Piotr oniemial gdy na polanie pojawila sie wrozka. Oczywiscie wiedzial w zasadzie czym lub kim taka wrozka jest ale nie czytal o nich wiele, mama wolala by nie zajmowal sie " glupotami". Wlasciwie cala jego znajomosc bajek i basni opierala sie na dwoch zrodlach : to co opowiadal mu ojciec i to co sam przeczytal po kryjomu.
Nie wazne co myslala Pani Zamaszynska na temat wrozek, fakt pozostawal faktem : przed dziecmi pojawila sie wlasnie jedna z nich.
Ciarki przeszly po plecach Piotrowi gdy magiczna kobieta zwrocila sie do niego.
-Piotrusiu nawet nie wiesz, jak bardzo sam chciałeś się tu znaleźć. Nie wiesz o tym, ale się przekonasz i także poczujesz ból, ale być może będzie to jednocześnie oczyszczenie i początek nowego życia. Bądź uważny, rozglądaj się i dbaj o inne dzieci, bo jedno z nich jest ci bardzo bliskie. Od niego musisz uzyskać wybaczenie. - powiedziala wrozka.
Piotr nie mogl zrozumiec o co jej chodzi. Prawda ze czasami mial dosc swojego zycia ale nie na tyle by chciec sie znalesc w jakims zakichanym lesie.

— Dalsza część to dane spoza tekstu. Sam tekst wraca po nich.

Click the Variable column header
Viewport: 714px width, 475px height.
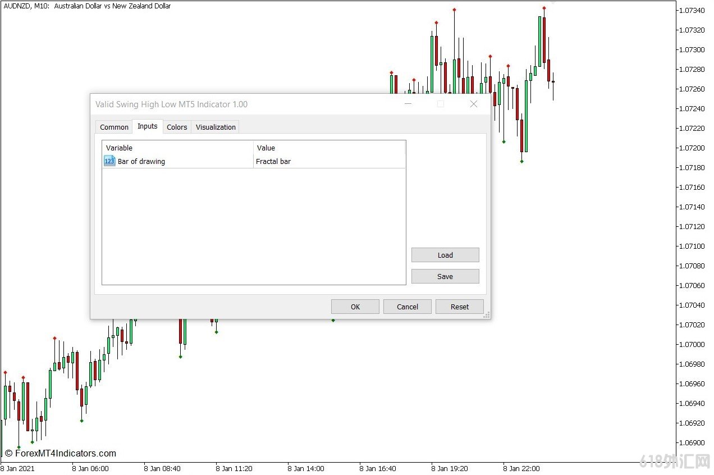(x=177, y=148)
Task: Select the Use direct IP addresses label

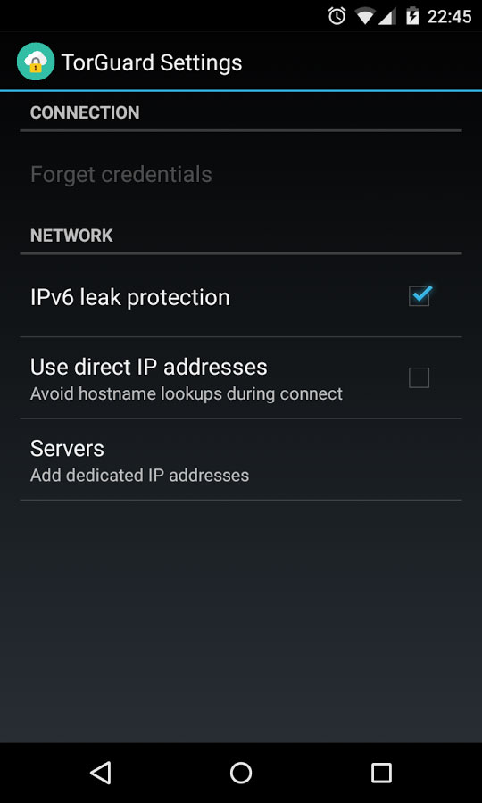Action: pos(148,367)
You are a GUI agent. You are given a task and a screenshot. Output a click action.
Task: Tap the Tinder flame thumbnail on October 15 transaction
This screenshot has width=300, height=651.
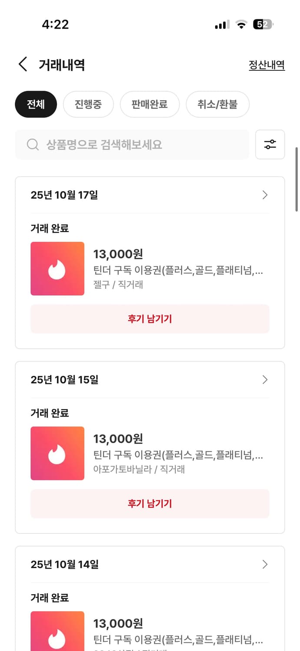click(x=57, y=453)
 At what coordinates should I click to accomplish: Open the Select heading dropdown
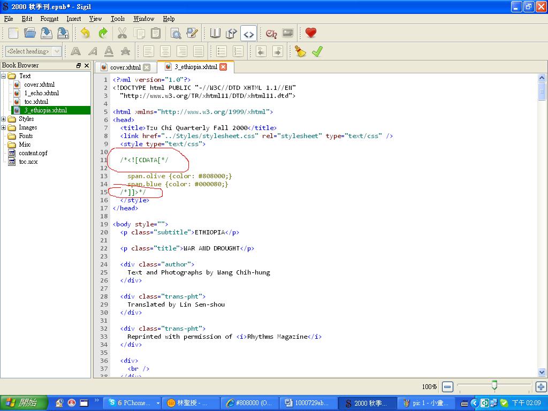(x=33, y=51)
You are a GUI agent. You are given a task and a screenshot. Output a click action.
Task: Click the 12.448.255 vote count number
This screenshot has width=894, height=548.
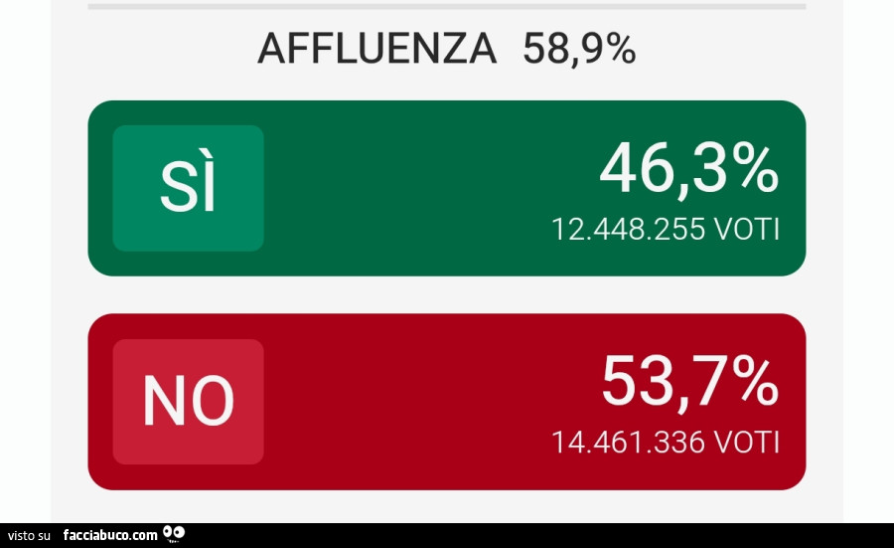tap(628, 230)
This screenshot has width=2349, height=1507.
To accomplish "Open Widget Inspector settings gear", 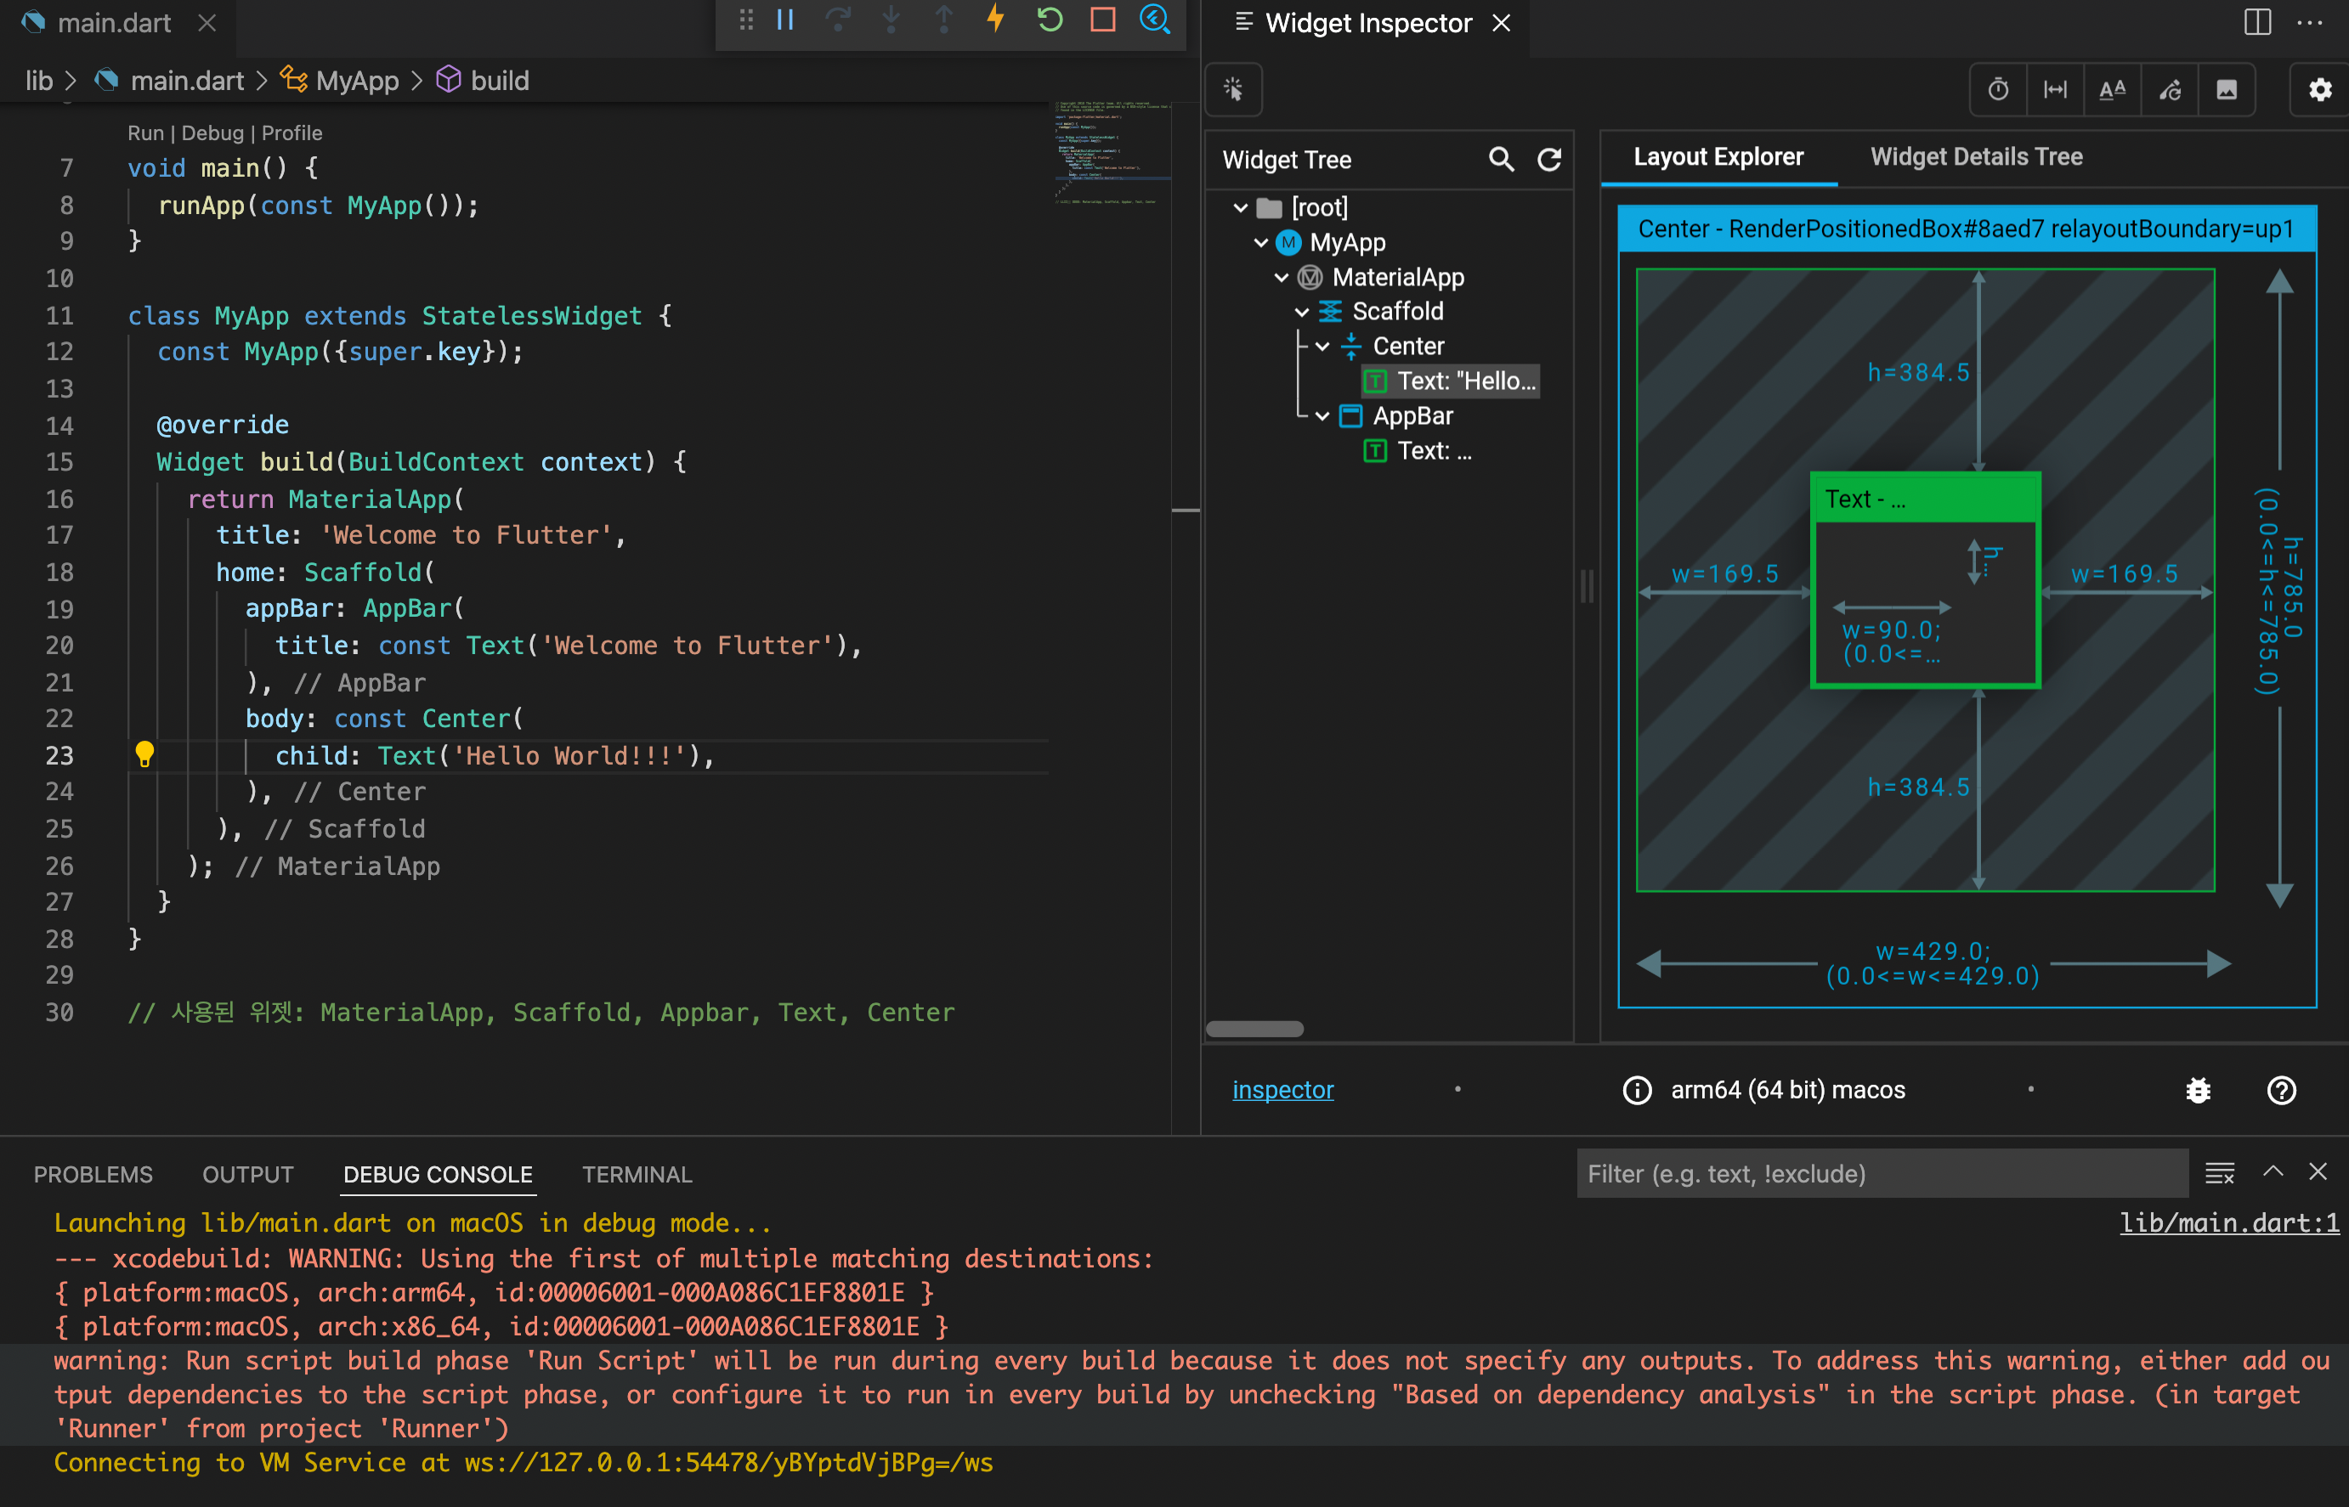I will [x=2320, y=90].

No i cale to gadanie o wybaczeniu. Nie mogl sobie przypomniec co takiego zrobil by musiano mu wybaczac.
Jedno zdanie wrozki zrozumial : musisz dbac o inne dzieci. Tak to bylo jesne.
Oni przeciez nie potrafia o siebie zadbac. Sa normalni, mieli zwyczajne dziecinstwo.
Rozmyslania przerwal mu zloty glos wrozki : - Wiele więcej nie powiem wam. Muszę już odejść. Lecz możecie mi jeszcze zadać trzy pytania, na które odpowiem. Trzy – nie więcej.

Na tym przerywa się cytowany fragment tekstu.